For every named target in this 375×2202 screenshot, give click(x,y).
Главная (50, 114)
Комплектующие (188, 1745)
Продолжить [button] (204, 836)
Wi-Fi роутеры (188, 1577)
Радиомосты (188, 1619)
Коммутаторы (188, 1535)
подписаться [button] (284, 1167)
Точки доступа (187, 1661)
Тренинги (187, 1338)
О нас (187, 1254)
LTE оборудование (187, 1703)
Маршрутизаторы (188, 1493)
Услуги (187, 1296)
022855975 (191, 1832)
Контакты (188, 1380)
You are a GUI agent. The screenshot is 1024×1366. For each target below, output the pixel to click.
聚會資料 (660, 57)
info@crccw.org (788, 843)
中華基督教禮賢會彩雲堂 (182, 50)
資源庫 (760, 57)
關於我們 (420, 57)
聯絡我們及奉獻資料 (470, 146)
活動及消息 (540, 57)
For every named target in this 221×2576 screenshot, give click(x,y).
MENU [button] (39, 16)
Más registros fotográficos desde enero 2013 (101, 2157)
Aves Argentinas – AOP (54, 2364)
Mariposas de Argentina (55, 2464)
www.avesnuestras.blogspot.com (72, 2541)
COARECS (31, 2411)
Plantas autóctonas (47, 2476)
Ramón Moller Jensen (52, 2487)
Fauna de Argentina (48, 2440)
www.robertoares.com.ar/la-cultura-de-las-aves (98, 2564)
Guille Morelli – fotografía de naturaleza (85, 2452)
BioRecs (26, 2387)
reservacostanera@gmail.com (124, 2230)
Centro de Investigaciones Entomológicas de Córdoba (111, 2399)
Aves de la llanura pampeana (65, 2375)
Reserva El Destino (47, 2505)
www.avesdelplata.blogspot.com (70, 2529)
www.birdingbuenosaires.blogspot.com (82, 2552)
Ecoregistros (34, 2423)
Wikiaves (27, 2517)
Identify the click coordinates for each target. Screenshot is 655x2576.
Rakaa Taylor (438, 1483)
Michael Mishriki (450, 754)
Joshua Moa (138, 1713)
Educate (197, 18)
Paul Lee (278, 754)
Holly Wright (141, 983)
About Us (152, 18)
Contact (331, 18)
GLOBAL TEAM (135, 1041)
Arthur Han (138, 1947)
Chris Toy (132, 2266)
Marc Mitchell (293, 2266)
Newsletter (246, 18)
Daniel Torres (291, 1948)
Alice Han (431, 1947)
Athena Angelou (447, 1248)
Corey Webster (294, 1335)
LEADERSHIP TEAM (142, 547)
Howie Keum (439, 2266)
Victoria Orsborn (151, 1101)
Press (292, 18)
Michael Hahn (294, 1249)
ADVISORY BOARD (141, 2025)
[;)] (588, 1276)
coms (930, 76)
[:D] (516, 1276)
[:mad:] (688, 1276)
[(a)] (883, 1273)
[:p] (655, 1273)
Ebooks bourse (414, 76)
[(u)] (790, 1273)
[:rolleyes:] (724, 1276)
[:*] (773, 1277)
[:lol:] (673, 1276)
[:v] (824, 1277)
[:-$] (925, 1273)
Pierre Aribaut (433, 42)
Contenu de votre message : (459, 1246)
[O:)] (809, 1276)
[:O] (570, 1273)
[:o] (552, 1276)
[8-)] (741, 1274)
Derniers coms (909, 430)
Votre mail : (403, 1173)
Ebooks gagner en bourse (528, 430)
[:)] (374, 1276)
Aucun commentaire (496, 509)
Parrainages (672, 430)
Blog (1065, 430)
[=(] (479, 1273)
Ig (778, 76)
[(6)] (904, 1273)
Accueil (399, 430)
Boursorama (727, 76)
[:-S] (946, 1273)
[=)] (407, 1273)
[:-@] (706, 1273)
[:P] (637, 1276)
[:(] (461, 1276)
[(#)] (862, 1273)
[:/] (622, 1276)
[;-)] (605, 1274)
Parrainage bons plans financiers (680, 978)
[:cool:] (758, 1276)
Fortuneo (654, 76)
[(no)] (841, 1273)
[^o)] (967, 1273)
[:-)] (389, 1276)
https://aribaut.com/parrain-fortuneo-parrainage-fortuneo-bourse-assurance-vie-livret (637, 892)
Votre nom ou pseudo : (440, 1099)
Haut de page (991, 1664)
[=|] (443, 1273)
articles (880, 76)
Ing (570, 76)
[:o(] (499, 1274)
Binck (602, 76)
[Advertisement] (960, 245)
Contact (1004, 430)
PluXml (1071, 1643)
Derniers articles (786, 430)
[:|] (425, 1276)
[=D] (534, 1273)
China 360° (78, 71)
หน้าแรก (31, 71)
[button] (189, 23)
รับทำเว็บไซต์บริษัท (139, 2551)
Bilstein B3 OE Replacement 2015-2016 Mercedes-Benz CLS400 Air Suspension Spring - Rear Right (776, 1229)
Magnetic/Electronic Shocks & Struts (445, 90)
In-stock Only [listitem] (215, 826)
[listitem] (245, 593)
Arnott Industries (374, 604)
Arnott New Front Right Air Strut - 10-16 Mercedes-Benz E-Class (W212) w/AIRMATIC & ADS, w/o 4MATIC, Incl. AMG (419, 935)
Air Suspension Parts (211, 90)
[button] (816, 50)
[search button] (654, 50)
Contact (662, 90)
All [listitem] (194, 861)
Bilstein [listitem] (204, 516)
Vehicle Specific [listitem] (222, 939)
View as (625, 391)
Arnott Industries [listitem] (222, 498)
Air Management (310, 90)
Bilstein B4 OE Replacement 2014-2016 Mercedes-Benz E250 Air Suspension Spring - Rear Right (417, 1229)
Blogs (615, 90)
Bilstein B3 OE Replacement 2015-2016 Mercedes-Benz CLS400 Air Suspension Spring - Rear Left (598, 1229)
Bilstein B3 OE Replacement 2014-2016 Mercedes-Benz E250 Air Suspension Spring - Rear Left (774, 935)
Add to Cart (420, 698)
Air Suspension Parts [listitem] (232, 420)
◇ ◇ ◇ ◇ ◇ ◇ ◇
Every entry must come back exactly as written above.

For every named target in this 375×2202 screenshot, give click(x,y).
Главная (50, 114)
Комплектующие (188, 1745)
Продолжить [button] (204, 836)
Wi-Fi роутеры (188, 1577)
Радиомосты (188, 1619)
Коммутаторы (188, 1535)
подписаться [button] (284, 1167)
Точки доступа (187, 1661)
Тренинги (187, 1338)
О нас (187, 1254)
LTE оборудование (187, 1703)
Маршрутизаторы (188, 1493)
Услуги (187, 1296)
022855975 (191, 1832)
Контакты (188, 1380)
You are a GUI agent. The screenshot is 1024×1366. For each target below, output the pixel to click.
聚會資料 (660, 57)
info@crccw.org (788, 843)
中華基督教禮賢會彩雲堂 (182, 50)
資源庫 (760, 57)
關於我們 (420, 57)
聯絡我們及奉獻資料 (470, 146)
活動及消息 (540, 57)
For every named target in this 221×2576 screenshot, give click(x,y).
MENU [button] (39, 16)
Más registros fotográficos desde enero 2013 (101, 2157)
Aves Argentinas – AOP (54, 2364)
Mariposas de Argentina (55, 2464)
www.avesnuestras.blogspot.com (72, 2541)
COARECS (31, 2411)
Plantas autóctonas (47, 2476)
Ramón Moller Jensen (52, 2487)
Fauna de Argentina (48, 2440)
www.robertoares.com.ar/la-cultura-de-las-aves (98, 2564)
Guille Morelli – fotografía de naturaleza (85, 2452)
BioRecs (26, 2387)
reservacostanera@gmail.com (124, 2230)
Centro de Investigaciones Entomológicas de Córdoba (111, 2399)
Aves de la llanura pampeana (65, 2375)
Reserva El Destino (47, 2505)
www.avesdelplata.blogspot.com (70, 2529)
www.birdingbuenosaires.blogspot.com (82, 2552)
Ecoregistros (34, 2423)
Wikiaves (27, 2517)
Identify the click coordinates for each target. Screenshot is 655x2576.
Rakaa Taylor (438, 1483)
Michael Mishriki (450, 754)
Joshua Moa (138, 1713)
Educate (197, 18)
Paul Lee (278, 754)
Holly Wright (141, 983)
About Us (152, 18)
Contact (331, 18)
GLOBAL TEAM (135, 1041)
Arthur Han (138, 1947)
Chris Toy (132, 2266)
Marc Mitchell (293, 2266)
Newsletter (246, 18)
Daniel Torres (291, 1948)
Alice Han (431, 1947)
Athena Angelou (447, 1248)
Corey Webster (294, 1335)
LEADERSHIP TEAM (142, 547)
Howie Keum (439, 2266)
Victoria Orsborn (151, 1101)
Press (292, 18)
Michael Hahn (294, 1249)
ADVISORY BOARD (141, 2025)
[;)] (588, 1276)
coms (930, 76)
[:D] (516, 1276)
[:mad:] (688, 1276)
[(a)] (883, 1273)
[:p] (655, 1273)
Ebooks bourse (414, 76)
[(u)] (790, 1273)
[:rolleyes:] (724, 1276)
[:*] (773, 1277)
[:lol:] (673, 1276)
[:v] (824, 1277)
[:-$] (925, 1273)
Pierre Aribaut (433, 42)
Contenu de votre message : (459, 1246)
[O:)] (809, 1276)
[:O] (570, 1273)
[:o] (552, 1276)
[8-)] (741, 1274)
Derniers coms (909, 430)
Votre mail : (403, 1173)
Ebooks gagner en bourse (528, 430)
[:)] (374, 1276)
Aucun commentaire (496, 509)
Parrainages (672, 430)
Blog (1065, 430)
[=(] (479, 1273)
Ig (778, 76)
[(6)] (904, 1273)
Accueil (399, 430)
Boursorama (727, 76)
[:-S] (946, 1273)
[=)] (407, 1273)
[:-@] (706, 1273)
[:P] (637, 1276)
[:(] (461, 1276)
[(#)] (862, 1273)
[:/] (622, 1276)
[;-)] (605, 1274)
Parrainage bons plans financiers (680, 978)
[:cool:] (758, 1276)
Fortuneo (654, 76)
[(no)] (841, 1273)
[^o)] (967, 1273)
[:-)] (389, 1276)
https://aribaut.com/parrain-fortuneo-parrainage-fortuneo-bourse-assurance-vie-livret (637, 892)
Votre nom ou pseudo : (440, 1099)
Haut de page (991, 1664)
[=|] (443, 1273)
articles (880, 76)
Ing (570, 76)
[:o(] (499, 1274)
Binck (602, 76)
[Advertisement] (960, 245)
Contact (1004, 430)
PluXml (1071, 1643)
Derniers articles (786, 430)
[:|] (425, 1276)
[=D] (534, 1273)
China 360° (78, 71)
หน้าแรก (31, 71)
[button] (189, 23)
รับทำเว็บไซต์บริษัท (139, 2551)
Bilstein B3 OE Replacement 2015-2016 Mercedes-Benz CLS400 Air Suspension Spring - Rear Right (776, 1229)
Magnetic/Electronic Shocks & Struts (445, 90)
In-stock Only [listitem] (215, 826)
[listitem] (245, 593)
Arnott Industries (374, 604)
Arnott New Front Right Air Strut - 10-16 Mercedes-Benz E-Class (W212) w/AIRMATIC & ADS, w/o 4MATIC, Incl. AMG (419, 935)
Air Suspension Parts (211, 90)
[button] (816, 50)
[search button] (654, 50)
Contact (662, 90)
All [listitem] (194, 861)
Bilstein [listitem] (204, 516)
Vehicle Specific [listitem] (222, 939)
View as (625, 391)
Arnott Industries [listitem] (222, 498)
Air Management (310, 90)
Bilstein B4 OE Replacement 2014-2016 Mercedes-Benz E250 Air Suspension Spring - Rear Right (417, 1229)
Blogs (615, 90)
Bilstein B3 OE Replacement 2015-2016 Mercedes-Benz CLS400 Air Suspension Spring - Rear Left (598, 1229)
Bilstein B3 OE Replacement 2014-2016 Mercedes-Benz E250 Air Suspension Spring - Rear Left (774, 935)
Add to Cart (420, 698)
Air Suspension Parts [listitem] (232, 420)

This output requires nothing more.